=== Text shown ===
::::::

Nadal made his debut in 2005 at the French Open and unveiled his clay-court dominance. He won his first 31 matches at the clay-court major, capturing four successive titles, before his run came to an end at the hands of Robin Soderling in the 2009 tournament. Nadal also became the first Spaniard since Manuel Santana to win Wimbledon when he dethroned Roger Federer in 2008. Nadal won his first hard-court major at the 2009 Australian Open, once again defeating Federer. He is also the first Spaniard in the history of the South African Airways ATP Rankings (since 1973) to finish as ATP World Tour Champion in 2008 and has featured in three of his nation’s four Davis Cup triumphs.
3. Lleyton Hewitt
Lleyton Hewitt came into the tennis scene in the late 1990′s, becoming the youngest winner on the ATP World Tour when he won his home-town title in Adelaide at the age of 16 in January 1998.
Hewitt won his first Grand Slam title at the 2001 US Open, signaling a changing of the guard when he defeated Pete Sampras in the final. That same year, at the age of 20, he became the youngest player and the first Australian to be crowned ATP World Tour Champion in the history of the South African Airways ATP Rankings. The following year he defeated David Nalbandian at Wimbledon and once again went on to finish at ATP World Tour Champion.
Hewitt has also been a runner-up at the 2004 US Open and 2005 Australian, been a Davis Cup sensation, and is Australia’s most successful singles player. He was part of Australia’s 2003 Davis Cup title-winning team.
4. Andre Agassi
Andre Agassi won three Australian Opens in 2000, 2001, and 2003. In May 2003 and at 33 years old, he became the oldest player in the history of the South African Airways ATP Rankings (since 1973) to hold the No. 1 ranking. Agassi also won seven of his record 17 ATP World Tour Masters 1000 titles during the decade, including the Cincinnati crown at 34. Agassi was 35 when he pushed Roger Federer to four sets in the 2005 US Open final. He also finished in the year-end Top 10 for six consecutive years between 2000 and 2005.
Agassi has also became arguably the biggest sporting philanthropist on the planet, raising tens of millions of dollars for the foundation that provides funding for his charter school, the Andre Agassi College Preparatory Academy, which provides free schooling for underprivileged children in Las Vegas.
5. Andy Roddick
Andy Roddick has finished in the Top 10 of the South African Airways ATP Rankings for the past eight years; Roger Federer being the only other player to have accomplished that feat. Roddick has won 27 tour-level titles, including winning at least one ATP World Tour title each year for nine years in a row.
Roddick’s best season was 2003, when he won his first Grand Slam title at the US Open, defeating Juan Carlos Ferrero in the final. Later that year, he became the youngest American at 21 years old to claim the crown of ATP World Tour Champion in the history of the South African Airways ATP Rankings (since 1973). The following year in 2004, Roddick was defeated by Roger Federer at Wimbledon, but led the United States to its first Davis Cup final since 1997. He led his Davis Cup team to victory three years later when the United States beat Russia.

::::::

=== Given problem ===
Turn the paragraph in the tennis text above that begins "Hewitt won his first Grand Slam title" into a short bulleted list of its main facts.

=== Supplied data ===
::::::

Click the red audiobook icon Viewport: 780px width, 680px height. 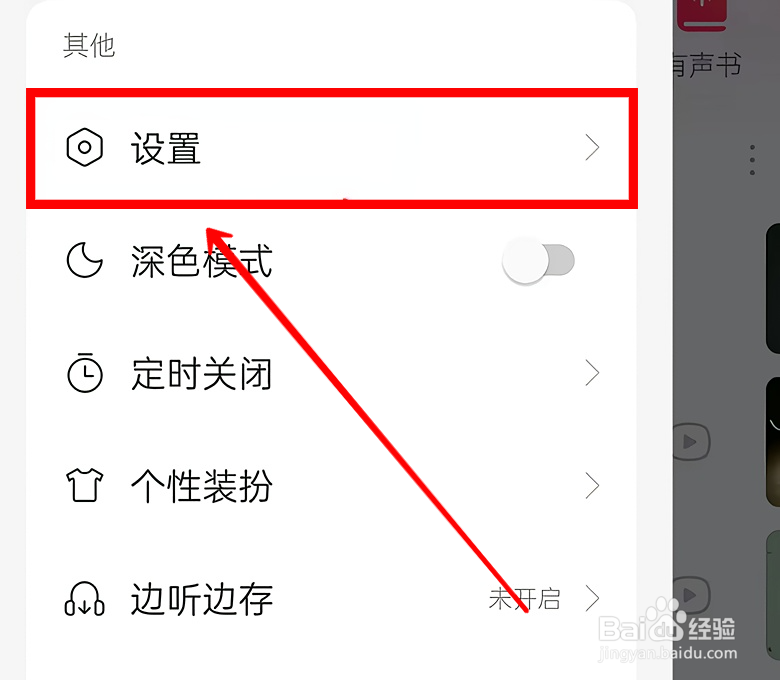click(x=702, y=15)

::::::

=== Task result ===
- Won his first Grand Slam title at the 2001 US Open, defeating Pete Sampras in the final
- In 2001, at age 20, became the youngest player and the first Australian crowned ATP World Tour Champion in the history of the South African Airways ATP Rankings
- The following year, defeated David Nalbandian at Wimbledon and again finished as ATP World Tour Champion